Slowly, I am learning to love again the things that I had lost. Once an insatiable reader, it is only now that I have picked up my first book in two years (not counting of course the setwork books I had to teach and had read before). I have begun to learn the simple art of pasta making and am finding myself at home once more in my kitchen, even being bold enough as to cook for friends in the hope that they will like my somewhat experimental attempts. I am also beginning to reach out to others more, extracting stories from them, laughing with them, sharing in their pain and frustration.
This blog is aptly named because I am humbled daily. Past experiences have taught me not to take happiness for granted. It has to be nurtured. As long as I am living in awe of others, I know I will have happiness close by. But it is not good enough simply to live in awe. For my life to feel truly fulfilled, there is an appreciation that needs to be shown. In cooking for others, I demonstrate that I love them dearly, that they matter to me. In the act of reviewing a book, I am taking the time to share the beauty of what someone has written. In telling the story of another, I am communicating my gratitude for the many incredible souls who make up this world. When I write on living in South Africa, I am acknowledging that our country still has a great deal to overcome but that we are capable of the compassion it will take.
I hope that you will join me on this journey of self-rediscovery and growth and that you will be encouraged to embark on your own if you feel that you are living an unliveable life.
You are truly an inspiration! Well done!
Love to read more …
Reading this little bit has been an inspiration.

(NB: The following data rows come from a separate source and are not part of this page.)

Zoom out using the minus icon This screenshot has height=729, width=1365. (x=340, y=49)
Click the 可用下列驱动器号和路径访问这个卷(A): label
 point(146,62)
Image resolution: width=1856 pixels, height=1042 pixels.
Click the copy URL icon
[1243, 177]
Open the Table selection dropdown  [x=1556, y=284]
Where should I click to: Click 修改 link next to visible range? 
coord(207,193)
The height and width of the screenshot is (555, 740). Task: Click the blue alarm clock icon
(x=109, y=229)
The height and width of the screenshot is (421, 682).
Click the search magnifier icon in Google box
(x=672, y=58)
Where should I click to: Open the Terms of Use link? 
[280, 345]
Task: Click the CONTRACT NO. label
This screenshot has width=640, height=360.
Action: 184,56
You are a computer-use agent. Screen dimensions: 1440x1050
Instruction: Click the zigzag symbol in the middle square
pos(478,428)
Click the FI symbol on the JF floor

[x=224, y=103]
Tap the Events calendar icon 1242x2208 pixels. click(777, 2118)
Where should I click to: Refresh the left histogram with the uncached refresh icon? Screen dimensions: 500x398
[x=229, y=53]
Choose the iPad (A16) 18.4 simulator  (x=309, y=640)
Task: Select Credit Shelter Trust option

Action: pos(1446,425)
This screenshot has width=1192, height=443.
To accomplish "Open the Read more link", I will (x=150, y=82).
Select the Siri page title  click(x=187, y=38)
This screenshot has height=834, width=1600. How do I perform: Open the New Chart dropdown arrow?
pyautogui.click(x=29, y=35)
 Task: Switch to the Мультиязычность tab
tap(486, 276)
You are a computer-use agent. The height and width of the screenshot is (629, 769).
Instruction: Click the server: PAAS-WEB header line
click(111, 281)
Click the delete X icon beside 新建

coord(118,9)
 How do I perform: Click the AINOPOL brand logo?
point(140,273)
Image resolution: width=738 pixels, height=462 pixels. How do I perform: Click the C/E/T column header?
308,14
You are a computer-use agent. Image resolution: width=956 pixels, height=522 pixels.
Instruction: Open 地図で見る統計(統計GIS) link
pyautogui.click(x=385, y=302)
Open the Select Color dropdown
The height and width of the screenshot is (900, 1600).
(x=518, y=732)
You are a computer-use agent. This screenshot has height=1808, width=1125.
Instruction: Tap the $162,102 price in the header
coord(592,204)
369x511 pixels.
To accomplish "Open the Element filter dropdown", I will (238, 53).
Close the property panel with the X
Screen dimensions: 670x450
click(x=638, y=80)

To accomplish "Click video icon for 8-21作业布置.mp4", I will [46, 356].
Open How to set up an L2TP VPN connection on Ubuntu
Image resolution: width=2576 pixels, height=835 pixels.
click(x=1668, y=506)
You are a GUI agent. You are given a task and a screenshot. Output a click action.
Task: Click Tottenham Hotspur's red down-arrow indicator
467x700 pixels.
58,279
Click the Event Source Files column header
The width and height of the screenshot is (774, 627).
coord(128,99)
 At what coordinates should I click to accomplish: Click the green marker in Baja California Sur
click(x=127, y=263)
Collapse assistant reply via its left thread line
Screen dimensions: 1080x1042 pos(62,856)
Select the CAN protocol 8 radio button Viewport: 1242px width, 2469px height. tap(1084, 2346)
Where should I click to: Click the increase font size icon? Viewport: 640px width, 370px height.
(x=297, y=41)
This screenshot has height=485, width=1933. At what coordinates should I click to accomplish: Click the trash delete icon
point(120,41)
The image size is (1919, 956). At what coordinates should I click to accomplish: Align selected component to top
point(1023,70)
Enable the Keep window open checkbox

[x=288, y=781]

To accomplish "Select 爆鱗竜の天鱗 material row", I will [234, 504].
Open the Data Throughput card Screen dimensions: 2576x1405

Awesome Jos, keep this going it’s going to help so many people on their own journey xxx
Thank you all so much for the kind words!
Beautiful, Joce.
I’m inspired and think you’re an amazingly talented and intelligent human being. Love your new blog. Keep it real. Look forward to more and some dinners Xxx
Dinners sound amazing, Thea! Will have to cook up something scrumptious for you and Dave!
Looking forward to following your blog!!!
Bold and charmingly sincere. I’m going to be following this closely, and savouring every word!
Many people can relate to this, I am sure… In this day, when so many have come under the harsh light of a highly scrutinizing ‘civilization’, seen themselves, and come short… finding a new voice is imperative.
I will enjoy a slice of your humble pie, as a daily dose, thank you!
Really cool… and honest… well done Joce, im excited to read more 🙂
I am so glad you are writing again! It is your gift to the world and as far as gifts go, they need to be shared :-)) I have always seen you as a Barbara Kingsolver of sorts (like you she has this ability to take you right there, in a fluid and poetic kind of way). I look forward to reading many more blog posts, and when the inspiration hits – that novel. Keep sharing the love xxx
Wow…What a compliment! The Poisonwood Bible is an all-time favourite of mine! Thanks, Janine! Means a lot!
Well done Josie, you are on the way to recovery. Yes writing is a great healer, but I find writing poetry the best. Anytime you want a break there is always a bed for you in St Francis and a cooking mate.
Much love
Thanks, Ann! A break in St Francis sounds wonderful…I might have to take you up on that…Bring my laptop and a good read!
GOJOJO!
Ah, Bretti…You crack me up!Thanks, dude.
What an awesome article look forward to seeing lots and lots more. Oh and your website is pretty cool as well 😛 hehe
Of course the website is incredible! You rock!
This is so beautiful & brave – just like you. So much love! X
Awesome Jocie!! looking forward to more posts! xx
And when she sang, the sea
Whatever self it had, became the self
that was her song, for she was the maker.
(Wallace Stevens, “The Idea of Order at Key West”)
Great writing Joss –
Beautiful words. Thank you! I shall treasure that piece of poetry!